### TASK GOAL
Copy the material word for word, starting at its first line and ending at the line that contains "Action: click(102, 98)".
########
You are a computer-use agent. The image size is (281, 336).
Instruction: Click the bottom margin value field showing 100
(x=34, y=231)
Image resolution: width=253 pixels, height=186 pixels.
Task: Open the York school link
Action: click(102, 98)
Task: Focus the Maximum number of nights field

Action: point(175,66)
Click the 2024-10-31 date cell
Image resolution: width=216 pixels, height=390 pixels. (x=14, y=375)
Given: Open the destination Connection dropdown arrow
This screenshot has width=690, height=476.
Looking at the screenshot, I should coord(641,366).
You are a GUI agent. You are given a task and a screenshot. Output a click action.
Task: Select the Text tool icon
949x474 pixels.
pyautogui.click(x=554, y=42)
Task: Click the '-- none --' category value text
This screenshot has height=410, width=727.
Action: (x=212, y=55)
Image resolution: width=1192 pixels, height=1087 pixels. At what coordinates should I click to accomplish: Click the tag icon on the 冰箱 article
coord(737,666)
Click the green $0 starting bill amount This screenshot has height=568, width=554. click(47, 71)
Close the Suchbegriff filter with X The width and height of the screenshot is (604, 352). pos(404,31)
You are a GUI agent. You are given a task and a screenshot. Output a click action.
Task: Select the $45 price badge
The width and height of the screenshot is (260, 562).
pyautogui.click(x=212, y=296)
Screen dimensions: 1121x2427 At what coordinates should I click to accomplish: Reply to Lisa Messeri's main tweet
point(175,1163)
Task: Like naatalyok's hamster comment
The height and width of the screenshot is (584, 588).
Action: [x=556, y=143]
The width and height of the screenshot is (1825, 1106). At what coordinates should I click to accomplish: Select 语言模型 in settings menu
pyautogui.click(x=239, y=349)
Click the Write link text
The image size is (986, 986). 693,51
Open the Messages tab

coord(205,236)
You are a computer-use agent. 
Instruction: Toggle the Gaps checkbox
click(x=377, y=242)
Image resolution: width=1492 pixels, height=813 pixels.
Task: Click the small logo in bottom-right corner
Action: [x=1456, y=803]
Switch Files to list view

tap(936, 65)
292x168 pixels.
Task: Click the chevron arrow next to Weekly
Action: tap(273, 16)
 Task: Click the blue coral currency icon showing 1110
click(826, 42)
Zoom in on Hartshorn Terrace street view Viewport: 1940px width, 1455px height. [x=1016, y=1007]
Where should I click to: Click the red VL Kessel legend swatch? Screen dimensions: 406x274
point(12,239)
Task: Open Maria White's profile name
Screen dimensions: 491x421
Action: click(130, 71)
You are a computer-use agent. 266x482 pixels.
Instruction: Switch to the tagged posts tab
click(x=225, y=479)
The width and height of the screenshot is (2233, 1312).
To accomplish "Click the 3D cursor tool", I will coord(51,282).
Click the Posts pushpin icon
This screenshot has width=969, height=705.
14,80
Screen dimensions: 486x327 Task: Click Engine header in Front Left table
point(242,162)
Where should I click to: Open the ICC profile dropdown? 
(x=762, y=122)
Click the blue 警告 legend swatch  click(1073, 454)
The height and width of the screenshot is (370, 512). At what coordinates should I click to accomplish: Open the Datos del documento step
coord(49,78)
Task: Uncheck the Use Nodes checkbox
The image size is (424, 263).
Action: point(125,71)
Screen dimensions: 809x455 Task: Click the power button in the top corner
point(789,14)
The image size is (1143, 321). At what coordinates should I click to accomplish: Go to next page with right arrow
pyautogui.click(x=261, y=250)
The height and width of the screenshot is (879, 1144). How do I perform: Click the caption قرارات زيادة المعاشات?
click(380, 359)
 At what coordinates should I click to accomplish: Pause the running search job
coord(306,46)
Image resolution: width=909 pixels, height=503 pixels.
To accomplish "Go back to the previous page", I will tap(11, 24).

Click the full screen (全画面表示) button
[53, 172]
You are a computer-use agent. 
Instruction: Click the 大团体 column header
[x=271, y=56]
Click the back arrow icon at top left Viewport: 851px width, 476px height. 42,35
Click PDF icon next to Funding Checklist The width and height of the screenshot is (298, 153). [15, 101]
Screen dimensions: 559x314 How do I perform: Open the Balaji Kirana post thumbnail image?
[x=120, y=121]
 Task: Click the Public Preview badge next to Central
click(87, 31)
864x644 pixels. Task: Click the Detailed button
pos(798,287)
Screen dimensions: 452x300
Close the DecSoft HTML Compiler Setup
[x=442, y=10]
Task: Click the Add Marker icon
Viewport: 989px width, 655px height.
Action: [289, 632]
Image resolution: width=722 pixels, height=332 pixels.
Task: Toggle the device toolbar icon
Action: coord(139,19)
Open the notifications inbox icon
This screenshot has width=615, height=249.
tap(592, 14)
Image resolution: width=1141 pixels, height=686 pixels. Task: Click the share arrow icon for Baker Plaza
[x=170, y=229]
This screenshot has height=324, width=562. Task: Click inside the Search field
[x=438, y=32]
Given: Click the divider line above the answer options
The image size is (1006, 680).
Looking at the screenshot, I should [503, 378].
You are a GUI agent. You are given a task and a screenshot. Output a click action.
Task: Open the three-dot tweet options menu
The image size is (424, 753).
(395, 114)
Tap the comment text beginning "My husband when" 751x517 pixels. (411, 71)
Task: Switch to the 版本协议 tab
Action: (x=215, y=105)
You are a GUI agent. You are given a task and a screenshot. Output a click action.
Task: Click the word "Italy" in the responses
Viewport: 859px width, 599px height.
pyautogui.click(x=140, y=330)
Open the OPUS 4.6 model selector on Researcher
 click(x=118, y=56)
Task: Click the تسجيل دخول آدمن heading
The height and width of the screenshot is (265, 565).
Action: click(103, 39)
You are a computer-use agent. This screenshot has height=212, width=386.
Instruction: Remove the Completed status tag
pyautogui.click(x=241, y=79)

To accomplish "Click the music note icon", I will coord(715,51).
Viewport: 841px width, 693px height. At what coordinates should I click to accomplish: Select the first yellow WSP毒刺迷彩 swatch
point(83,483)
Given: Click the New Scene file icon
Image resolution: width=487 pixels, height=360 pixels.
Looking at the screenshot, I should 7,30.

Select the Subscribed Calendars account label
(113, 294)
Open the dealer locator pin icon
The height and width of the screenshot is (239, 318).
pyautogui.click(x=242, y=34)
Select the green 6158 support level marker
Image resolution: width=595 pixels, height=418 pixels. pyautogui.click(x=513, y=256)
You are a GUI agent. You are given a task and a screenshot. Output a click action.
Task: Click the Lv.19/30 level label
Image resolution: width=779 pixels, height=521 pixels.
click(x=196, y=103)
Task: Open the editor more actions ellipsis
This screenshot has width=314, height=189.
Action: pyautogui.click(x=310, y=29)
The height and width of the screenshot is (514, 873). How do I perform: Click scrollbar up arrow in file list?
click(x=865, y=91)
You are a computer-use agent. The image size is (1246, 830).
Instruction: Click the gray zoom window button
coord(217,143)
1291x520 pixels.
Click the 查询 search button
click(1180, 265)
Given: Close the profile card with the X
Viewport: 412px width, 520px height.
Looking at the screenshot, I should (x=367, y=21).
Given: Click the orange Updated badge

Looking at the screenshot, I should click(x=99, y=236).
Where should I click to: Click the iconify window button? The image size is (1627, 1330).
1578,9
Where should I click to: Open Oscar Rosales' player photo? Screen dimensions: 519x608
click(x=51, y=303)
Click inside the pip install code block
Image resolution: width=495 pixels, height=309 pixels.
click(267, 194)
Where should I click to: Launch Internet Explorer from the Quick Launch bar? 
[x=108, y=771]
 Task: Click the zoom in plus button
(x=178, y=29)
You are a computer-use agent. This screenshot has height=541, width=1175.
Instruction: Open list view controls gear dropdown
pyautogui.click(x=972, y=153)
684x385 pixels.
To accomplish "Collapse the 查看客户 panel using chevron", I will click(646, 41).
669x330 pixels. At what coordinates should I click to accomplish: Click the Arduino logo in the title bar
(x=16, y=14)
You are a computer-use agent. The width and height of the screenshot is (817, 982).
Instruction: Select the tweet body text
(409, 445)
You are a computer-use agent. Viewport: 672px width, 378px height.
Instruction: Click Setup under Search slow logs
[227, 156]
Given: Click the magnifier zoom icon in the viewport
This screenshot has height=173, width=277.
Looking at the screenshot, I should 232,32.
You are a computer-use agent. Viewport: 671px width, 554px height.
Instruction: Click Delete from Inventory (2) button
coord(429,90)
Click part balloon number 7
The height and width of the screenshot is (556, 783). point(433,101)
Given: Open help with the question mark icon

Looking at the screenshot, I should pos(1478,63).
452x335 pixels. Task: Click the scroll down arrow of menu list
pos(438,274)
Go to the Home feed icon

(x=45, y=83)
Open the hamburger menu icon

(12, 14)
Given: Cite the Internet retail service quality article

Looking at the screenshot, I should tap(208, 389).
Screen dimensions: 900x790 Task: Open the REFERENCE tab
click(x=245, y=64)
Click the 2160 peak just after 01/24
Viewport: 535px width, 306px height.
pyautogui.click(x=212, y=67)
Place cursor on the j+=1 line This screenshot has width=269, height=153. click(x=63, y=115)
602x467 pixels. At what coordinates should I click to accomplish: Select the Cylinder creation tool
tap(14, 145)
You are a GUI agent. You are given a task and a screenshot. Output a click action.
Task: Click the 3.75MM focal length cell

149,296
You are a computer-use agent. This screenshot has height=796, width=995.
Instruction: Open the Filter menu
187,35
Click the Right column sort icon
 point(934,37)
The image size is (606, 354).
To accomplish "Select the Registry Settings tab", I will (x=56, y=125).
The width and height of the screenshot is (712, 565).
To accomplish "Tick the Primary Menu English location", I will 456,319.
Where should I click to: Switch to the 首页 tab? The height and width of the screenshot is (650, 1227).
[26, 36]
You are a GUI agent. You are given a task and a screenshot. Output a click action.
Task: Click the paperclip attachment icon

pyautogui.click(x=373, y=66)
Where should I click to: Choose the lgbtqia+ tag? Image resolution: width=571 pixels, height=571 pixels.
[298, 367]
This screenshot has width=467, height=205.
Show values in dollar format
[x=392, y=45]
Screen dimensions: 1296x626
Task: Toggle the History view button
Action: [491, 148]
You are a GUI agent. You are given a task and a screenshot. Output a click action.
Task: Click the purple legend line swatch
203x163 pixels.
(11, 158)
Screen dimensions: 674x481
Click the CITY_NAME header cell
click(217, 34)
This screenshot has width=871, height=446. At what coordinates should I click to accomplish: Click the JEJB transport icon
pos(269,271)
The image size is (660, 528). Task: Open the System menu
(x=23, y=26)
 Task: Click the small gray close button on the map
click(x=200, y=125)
########
### RESULT OF THIS TASK
You are a computer-use agent. The image size is (281, 336).
Instruction: Click the bottom margin value field showing 100
(x=34, y=231)
Image resolution: width=253 pixels, height=186 pixels.
Task: Open the York school link
Action: click(102, 98)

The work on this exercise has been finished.